White supremacist? We need to talk about Doc Evatt: Part 1

Jan 9, 2021

Doc Evatt was revered as a man who fought for justice for all, yet there was a dark side to the man that has been either glossed over or ignored. Part 2 will examine Evatt’s prejudiced role in the partition of Palestine. 

Justice can’t be limited … justice must be given to all. You must always fight for justice for all people …” Dr. H. V. Evatt in his finest hour, opposing the banning of the Communist Party at a public meeting in Bondi; broadcasted nationally, October 1951

A brilliant labour lawyer; the youngest ever High Court judge; Labor leader; President of the UN General Assembly. This is how younger generations hear of Doc Evatt, still ennobled by respected elders.

He was the “childhood hero” of former High Court judge Michael Kirby, an “inspiration” for former Labor senator Gareth Evans, “the Australian who has had most influence on human progress… overwhelmingly this was for the benefit of humanity” (expatriate barrister Geoffrey Robertson); “a central figure in every civil rights struggle in Australia for a generation” (radical author John Pilger); and ”a champion of civil liberties and the rights of economically and socially disadvantaged people” (law professor George Williams).

══════

- [Requirements]:
[1] In the article on Doc Evatt, where did he give the 1951 speech opposing the banning of the Communist Party?
[2] Pick up the article on Doc Evatt after its final sentence and keep writing it.

- [Supplied material]:
══════

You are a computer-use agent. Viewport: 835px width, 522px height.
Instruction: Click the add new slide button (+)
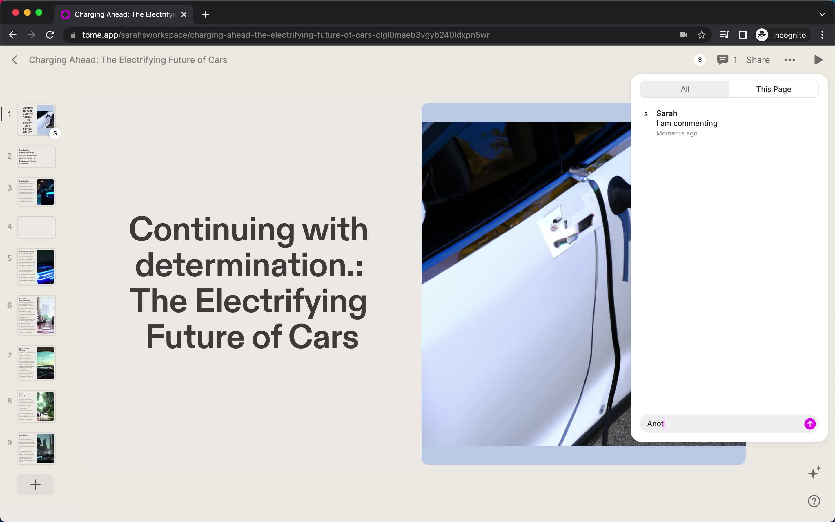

══════

- [Final results]:
[1] At a public meeting in Bondi.

[2]
The eulogies  just keep tumbling out. But though the word most commonly associated with Evatt is justice, sadly, he limited justice to his own white tribe. And what’s worse, Evatt and even his current admirers seem oblivious of this uncomfortable fact.

Evatt was a white supremacist. It is a label that also applies to most of his white peers, but there were a few who knew that justice must be universal, and even a saintly handful who spent their lives campaigning for justice for Indigenous Australians. But they have faded into obscurity while the cult of Evatt sails regally on, unchallenged.

The six biographies on Evatt either play down, or leave out altogether, tragic outcomes for non-whites as a result of his actions, or as a result of his inaction when intervention was called for.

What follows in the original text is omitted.